Statt den Stadtrat jedoch in den Kursaal zu begleiten, bildeten die Beamten eine Kette am Rand des Gebäudes, über die hinweg Fiechtner die Teilnehmer der Protestkundgebung weiter beleidigte. In dem sich daraufhin entwickeltem Tumult kam es zu der Situation, derentwegen die beiden Antifaschisten jetzt vor Gericht standen. Einer der Polizeibeamten gab als Zeuge dazu an, er und seine Kollegen seien in der Kette „bedrängt“ worden und haben daraufhin die Demonstranten „mittels Einsatz körperlicher Gewalt zurückgedrängt“ (siehe herzu „AfD kam nicht durch den Haupteingang„).

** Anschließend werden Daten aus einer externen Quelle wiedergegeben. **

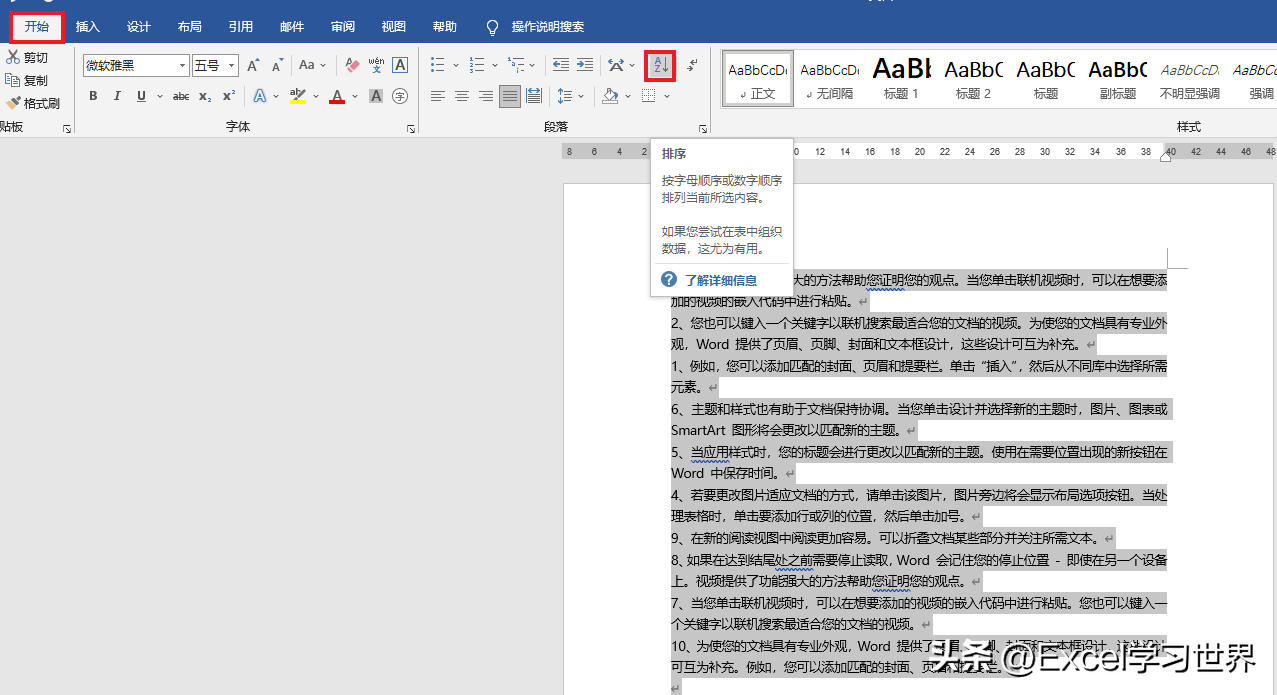
Task: Click the Clear Formatting eraser icon
Action: pos(352,65)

Verteidigerin: Polizei wirkte nicht deeskalierend
Richterin Sugg-Adolphs kommentierte die Situation mit den Worten: „Es sind die Polizeibeamten, die letztlich einfach nur ihren Dienst tun. Das ist es, was sie nicht verstehen, sie nehmen das persönlich.“ Die Verteidigerin warf den als Zeugen geladenen Polizeibeamten vor, genau gewusst zu haben, wer Fiechtner ist, und ihn nicht im Sinn einer deeskalierenden Einsatztaktik ins Gebäude begleitet zu haben.
Zu Beginn der Sichtung des Videomaterials der Polizei vor Gericht forderte die Richterin die ein Dutzend anwesenden BesucherInnen auf, ihr sofort zu sagen, ob jemand darunter sei, der ebenfalls im Januar an der Gegenkundgebung teilgenommen hatte. Diese Personen kämen als Zeugen in Betracht. Ihre Aussagen wären nicht mehr verwendbar, wenn sie das Beweismaterial gesehen hätten.
Polizeizeugen hatten Videomaterial gesehen
„Sie haben doch gerade auf den Boden geschaut“, bedrängte die Richterin eine Besucherin in der ersten Reihe, nachdem keine/r der Anwesenden ihre Frage beantwortet hatte. Zwei der insgesamt vier PolizeibeamtInnen gaben später während ihrer Zeugenaussagen an, das Videomaterial zuvor gesehen zu haben. Alle vier konnten sich genau an den Wortlaut der Beleidigung und an den Verlust der Brille eines der Beamten erinnern. Im Anblick der Angeklagten war ihnen auch ohne jeden Zweifel klar, dass es sich dabei um die Täter handelte.
An weitere Details konnte sich keiner erinnern. Nach Aussage der Staatsanwältin waren weitere Details auch nicht Gegenstand der vorgeworfenen Straftaten, um die allein es vor Gericht gehe. „Das ist alles, was ich gesehen habe“ schloss eine der Beamtinnen ihre Erzählung, nachdem sie – wie zuvor ihre Kolleginnen – in wenigen Sätzen von der Beleidigung und dem Verlust der Brille gesprochen hatte. Sie war im Januar die Gruppenführerin der BeamtInnen gewesen.